* **Exercise description**: Reproduce only the lines that run from the line containing "The width and height of the screenshot is (740, 600)." to the end of the entries below, exactly as they stand.
--- Given data ---
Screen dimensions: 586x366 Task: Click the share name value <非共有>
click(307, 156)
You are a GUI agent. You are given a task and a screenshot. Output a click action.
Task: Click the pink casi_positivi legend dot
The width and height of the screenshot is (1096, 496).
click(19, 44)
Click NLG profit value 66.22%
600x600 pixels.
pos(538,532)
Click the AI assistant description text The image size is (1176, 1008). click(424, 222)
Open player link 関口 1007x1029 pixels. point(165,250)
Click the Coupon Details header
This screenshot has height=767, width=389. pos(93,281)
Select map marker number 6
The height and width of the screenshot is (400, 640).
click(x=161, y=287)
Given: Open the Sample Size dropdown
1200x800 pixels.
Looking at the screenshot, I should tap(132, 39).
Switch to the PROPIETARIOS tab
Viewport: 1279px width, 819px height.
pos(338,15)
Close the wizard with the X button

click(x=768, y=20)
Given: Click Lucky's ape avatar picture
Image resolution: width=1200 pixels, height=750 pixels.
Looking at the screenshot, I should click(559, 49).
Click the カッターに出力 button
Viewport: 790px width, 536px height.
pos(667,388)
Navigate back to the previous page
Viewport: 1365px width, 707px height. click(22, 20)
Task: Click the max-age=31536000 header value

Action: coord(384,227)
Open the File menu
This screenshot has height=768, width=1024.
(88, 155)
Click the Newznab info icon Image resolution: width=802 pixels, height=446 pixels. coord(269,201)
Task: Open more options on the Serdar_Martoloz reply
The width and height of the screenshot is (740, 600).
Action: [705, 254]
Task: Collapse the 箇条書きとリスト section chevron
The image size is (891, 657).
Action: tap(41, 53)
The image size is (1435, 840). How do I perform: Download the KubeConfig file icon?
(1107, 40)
---
* **Written response**:
The width and height of the screenshot is (740, 600).
Action: [705, 254]
Task: Collapse the 箇条書きとリスト section chevron
The image size is (891, 657).
Action: tap(41, 53)
The image size is (1435, 840). How do I perform: Download the KubeConfig file icon?
(1107, 40)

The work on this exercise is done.